§ Instruction
Could you rewrite the material below as a Markdown table with a "Row" column holding a running number and a "Line" column holding each line, skipping blank lines?

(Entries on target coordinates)
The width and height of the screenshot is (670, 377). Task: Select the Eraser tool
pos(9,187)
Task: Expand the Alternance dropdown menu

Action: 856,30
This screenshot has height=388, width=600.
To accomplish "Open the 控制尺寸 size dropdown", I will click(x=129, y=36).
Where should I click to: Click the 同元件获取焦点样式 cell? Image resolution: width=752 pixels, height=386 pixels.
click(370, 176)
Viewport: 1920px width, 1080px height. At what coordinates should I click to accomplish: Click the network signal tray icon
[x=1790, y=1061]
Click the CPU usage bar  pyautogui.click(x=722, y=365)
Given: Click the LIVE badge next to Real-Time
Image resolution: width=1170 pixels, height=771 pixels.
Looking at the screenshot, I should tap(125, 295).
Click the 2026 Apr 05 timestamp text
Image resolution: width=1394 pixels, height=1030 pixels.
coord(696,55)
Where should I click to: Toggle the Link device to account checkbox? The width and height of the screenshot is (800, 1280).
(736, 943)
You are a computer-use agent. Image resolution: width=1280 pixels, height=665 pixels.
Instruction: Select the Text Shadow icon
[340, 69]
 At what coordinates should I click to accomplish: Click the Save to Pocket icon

§ Response to this exercise
| Row | Line |
|---|---|
| 1 | The width and height of the screenshot is (670, 377). Task: Select the Eraser tool |
| 2 | pos(9,187) |
| 3 | Task: Expand the Alternance dropdown menu |
| 4 | Action: 856,30 |
| 5 | This screenshot has height=388, width=600. |
| 6 | To accomplish "Open the 控制尺寸 size dropdown", I will click(x=129, y=36). |
| 7 | Where should I click to: Click the 同元件获取焦点样式 cell? Image resolution: width=752 pixels, height=386 pixels. |
| 8 | click(370, 176) |
| 9 | Viewport: 1920px width, 1080px height. At what coordinates should I click to accomplish: Click the network signal tray icon |
| 10 | [x=1790, y=1061] |
| 11 | Click the CPU usage bar  pyautogui.click(x=722, y=365) |
| 12 | Given: Click the LIVE badge next to Real-Time |
| 13 | Image resolution: width=1170 pixels, height=771 pixels. |
| 14 | Looking at the screenshot, I should tap(125, 295). |
| 15 | Click the 2026 Apr 05 timestamp text |
| 16 | Image resolution: width=1394 pixels, height=1030 pixels. |
| 17 | coord(696,55) |
| 18 | Where should I click to: Toggle the Link device to account checkbox? The width and height of the screenshot is (800, 1280). |
| 19 | (736, 943) |
| 20 | You are a computer-use agent. Image resolution: width=1280 pixels, height=665 pixels. |
| 21 | Instruction: Select the Text Shadow icon |
| 22 | [340, 69] |
| 23 |  At what coordinates should I click to accomplish: Click the Save to Pocket icon |